[Data entries]
========

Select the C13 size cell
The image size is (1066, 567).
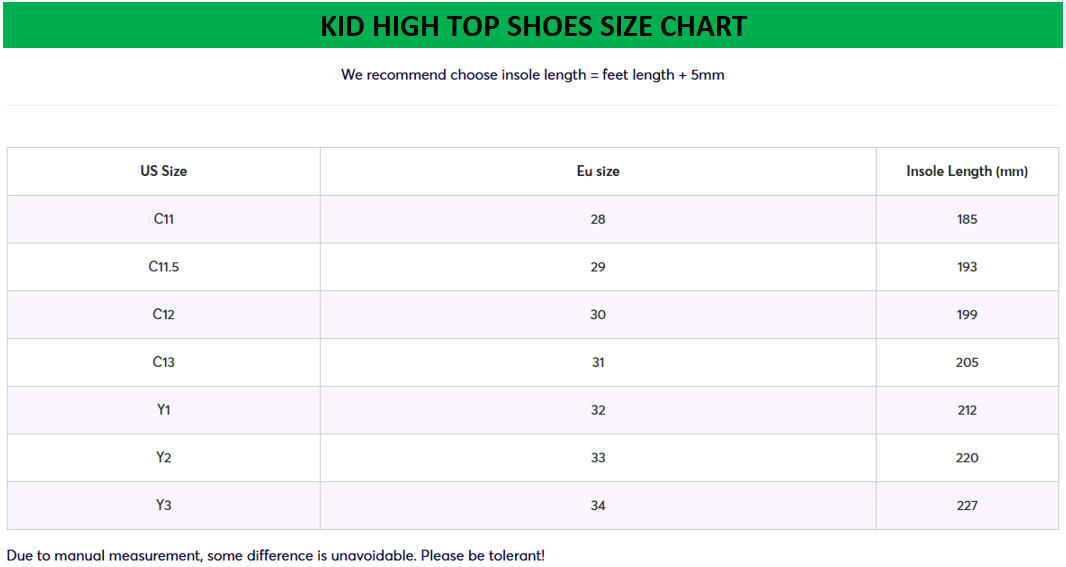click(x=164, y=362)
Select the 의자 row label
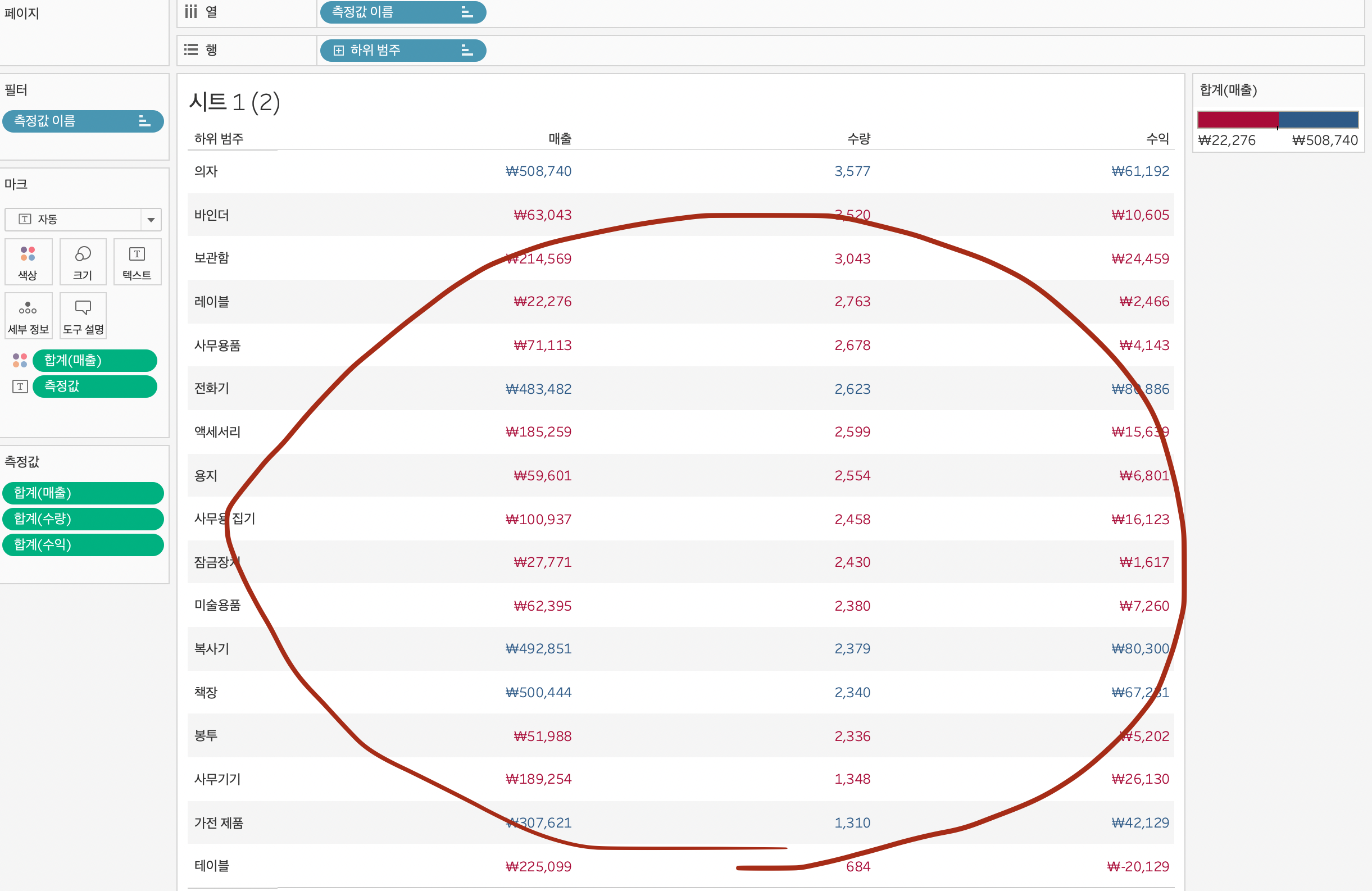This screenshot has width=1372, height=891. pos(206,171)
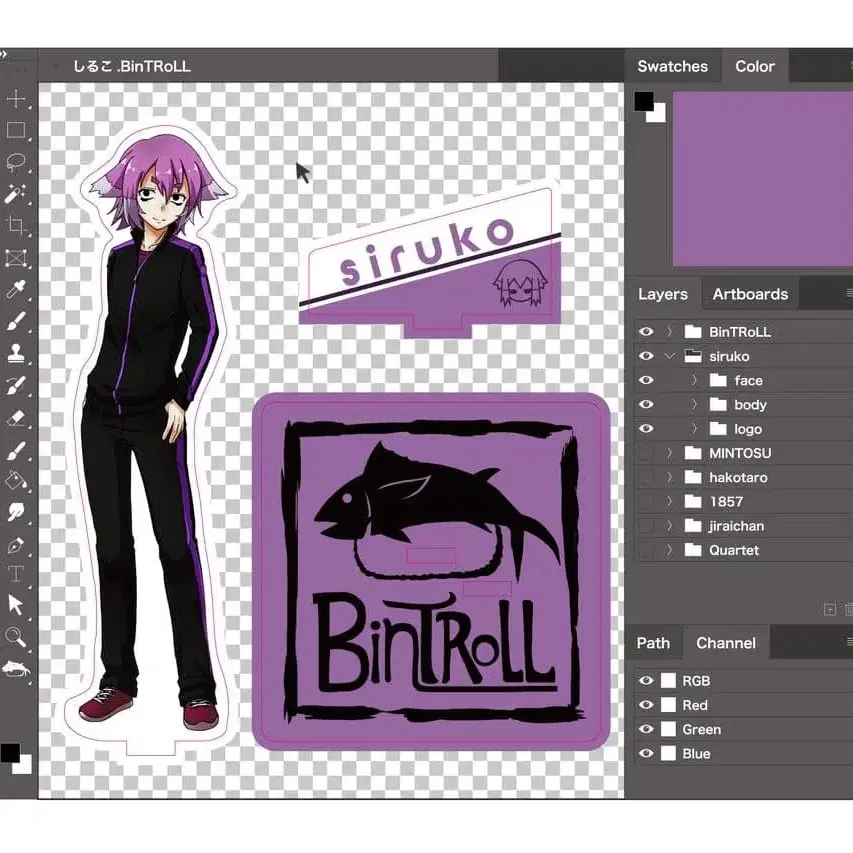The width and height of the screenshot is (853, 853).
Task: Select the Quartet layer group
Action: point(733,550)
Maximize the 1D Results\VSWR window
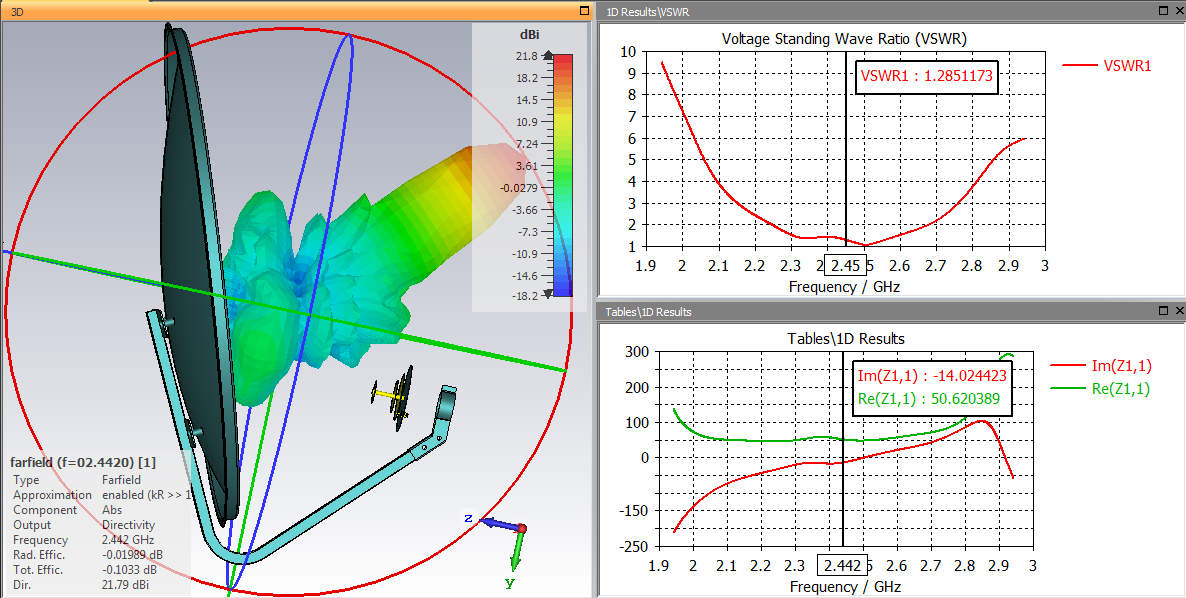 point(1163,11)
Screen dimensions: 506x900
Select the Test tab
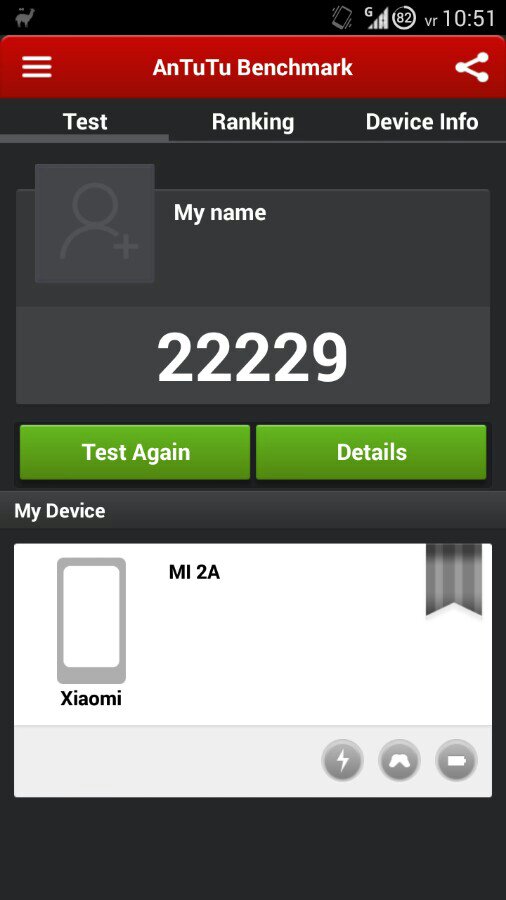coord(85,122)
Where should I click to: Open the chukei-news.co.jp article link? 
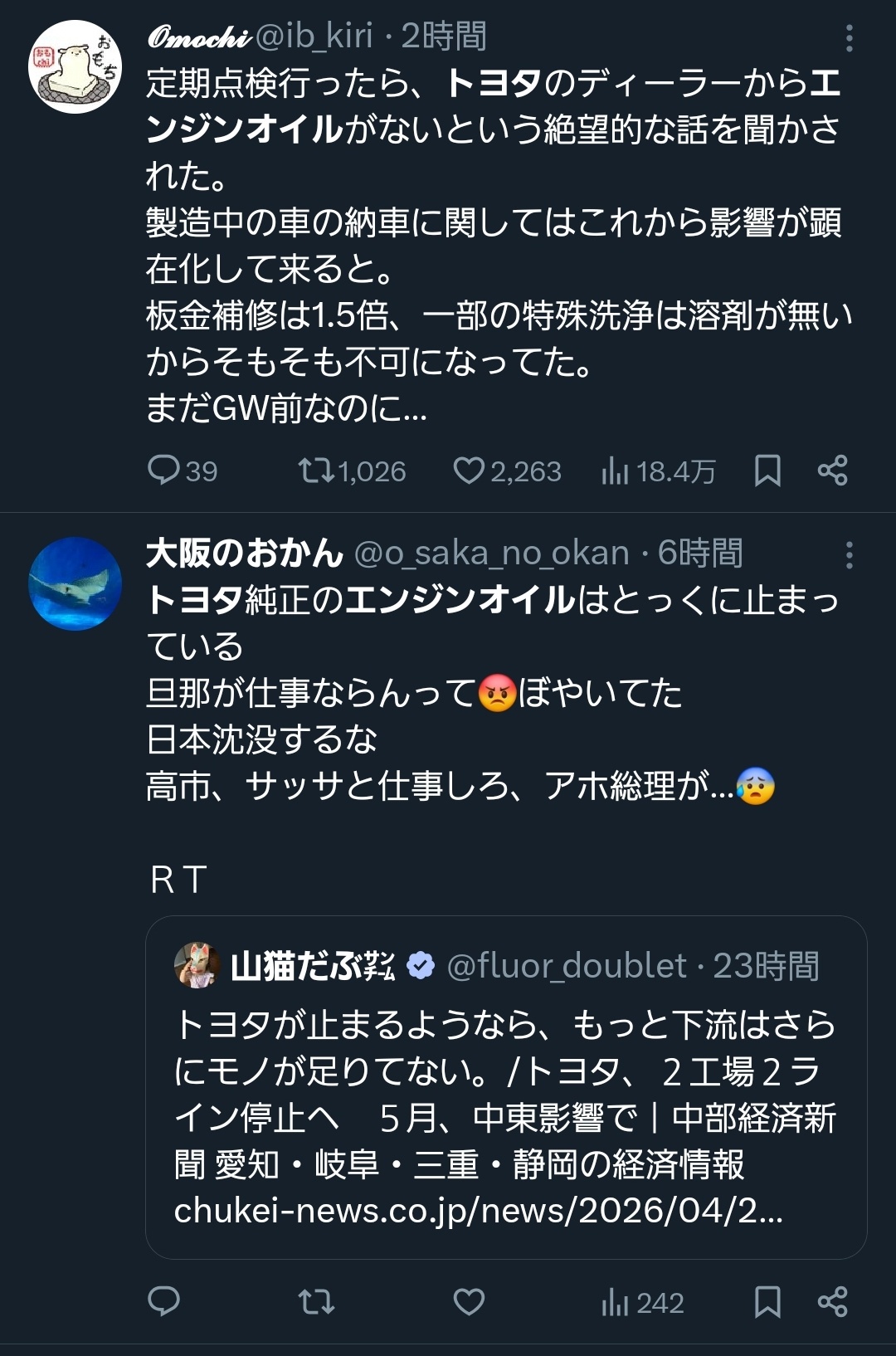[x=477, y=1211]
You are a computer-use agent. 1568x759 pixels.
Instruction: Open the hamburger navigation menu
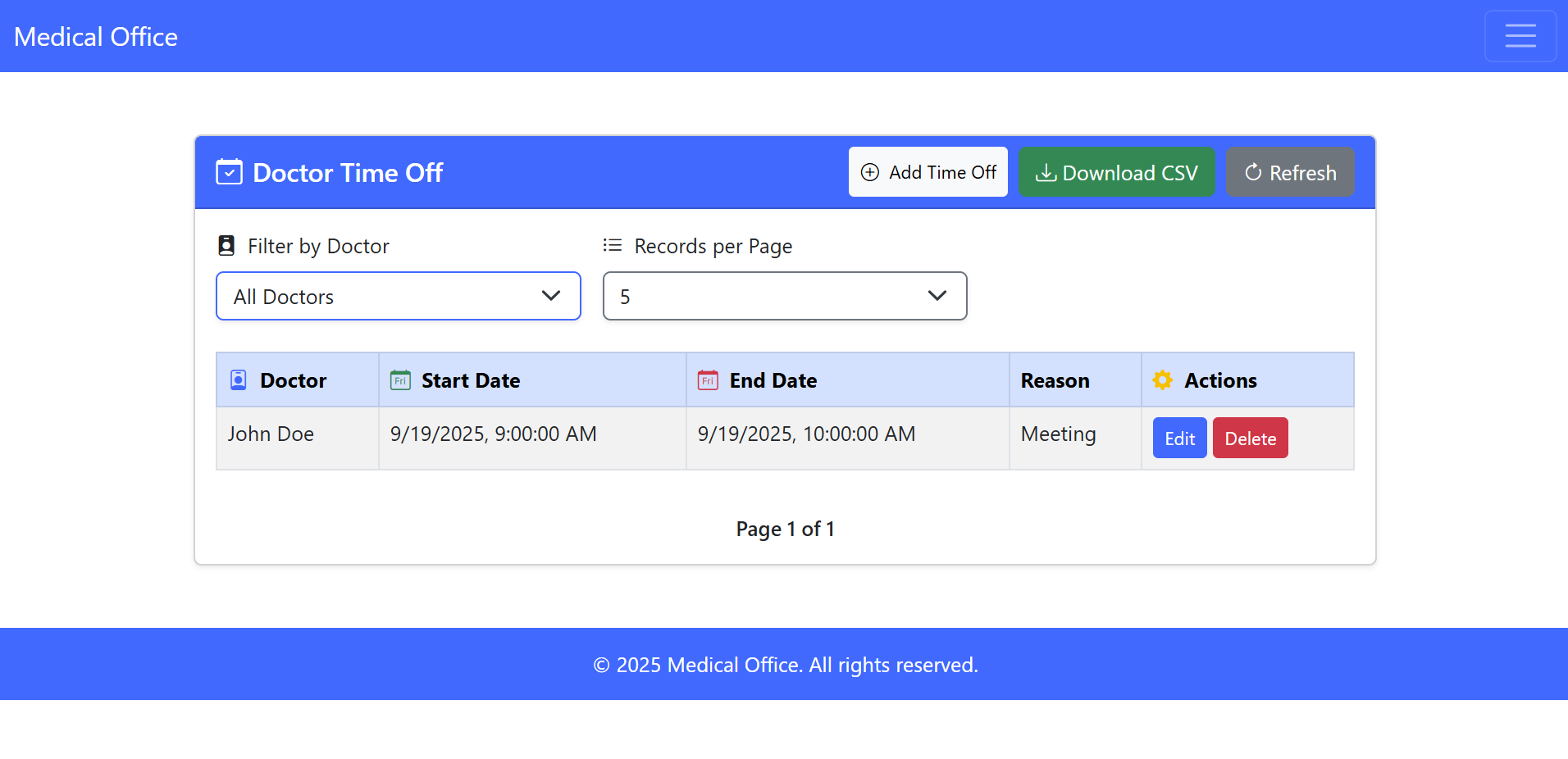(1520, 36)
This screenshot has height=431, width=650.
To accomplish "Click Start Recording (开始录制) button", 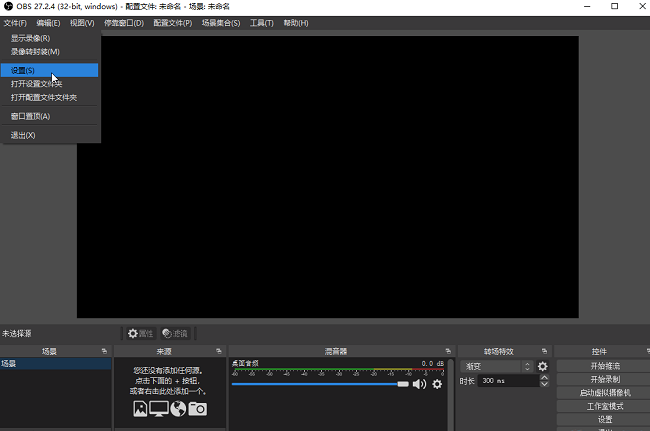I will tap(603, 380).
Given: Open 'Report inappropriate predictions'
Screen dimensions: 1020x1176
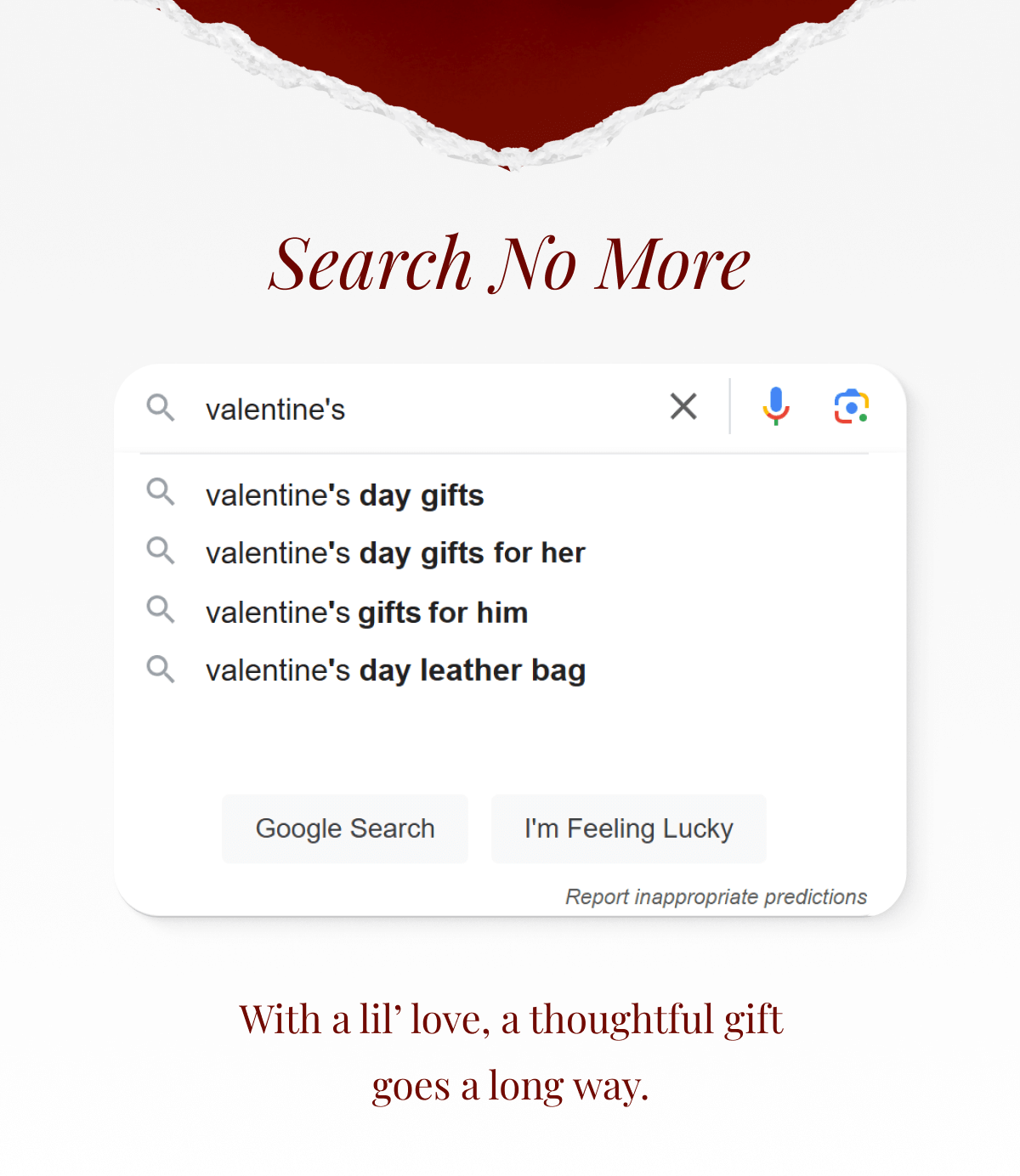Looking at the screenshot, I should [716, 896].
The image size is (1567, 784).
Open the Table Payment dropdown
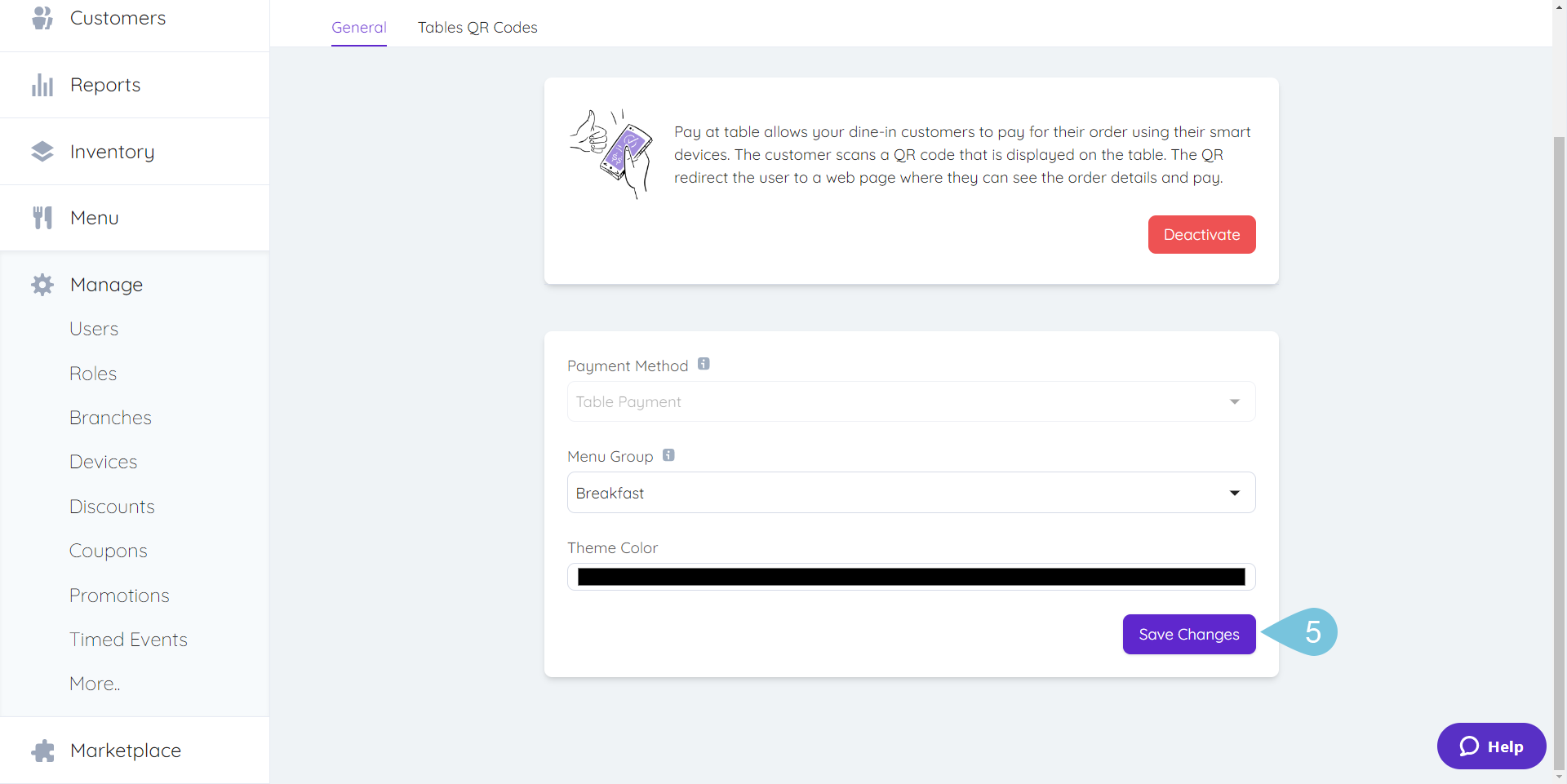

========

WHAT IS BEING ASKED
Rewrite the data from the line containing "The image size is (1567, 784)." through the last line, both ends included, switching "dropdown" to "list" and changing nothing else. Leave the pictures out of your answer.

WRITTEN SOLUTION
The image size is (1567, 784).
Open the Table Payment list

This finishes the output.